In 1889, at the University of Minnesota, a group of women petitioned the University to be allowed to participate in drill exercises, a popular extracurricular activity offered to the men of the University. Previously, there were no formal exercise or fitness programs available to them. Believing that it would unpopular among women, the administration agreed. They were shocked at the number of attendees. And so “Company Q” was formed. They drilled with wooden guns and practiced daily, all winter long.
Unfortunately, many in the community found the situation rather laughable. In fact, an editorial in the school newspaper sarcastically suggested that a “Broom Brigade” would be an excellent addition to the University.
At the University’s Commencement Ceremony in 1889, the first “Broom Brigade,” Company Q, performed marching drills and exercises to a wildly appreciative crowd.

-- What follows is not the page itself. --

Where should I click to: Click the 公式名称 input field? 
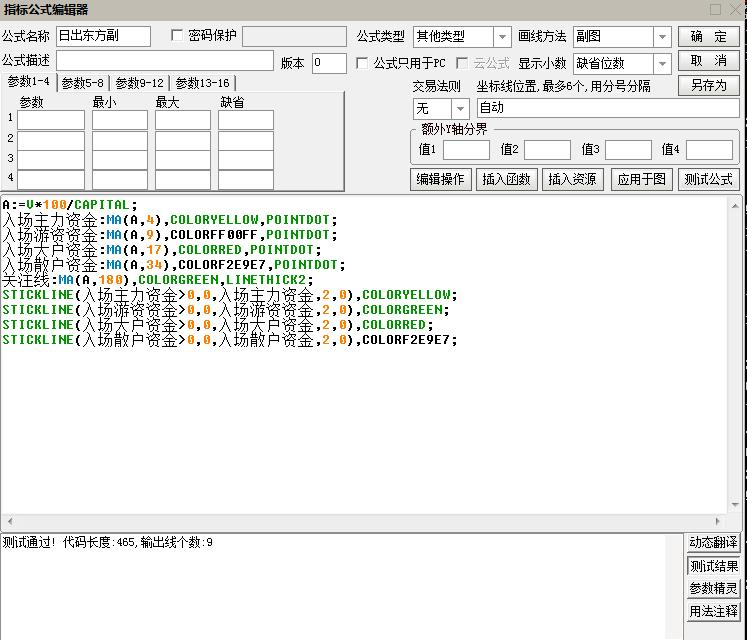tap(103, 37)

Women across the country embraced the opportunity to participate in a formal exercise program and Broom Brigades sprung up on college campuses and rural towns alike. Wooden guns were replaced with brooms, and women, empowered and proud, performed in parades and judged competitions.
Modern Broom Brigades are grassroots movements where people come together to literally clean up the streets. After the 2011 riots in London, hundreds of citizens arrived with brooms literally in hand to clean up the mess left on the streets. While our plan is to clean up homes and businesses, the spirit of community outreach is strong in our values.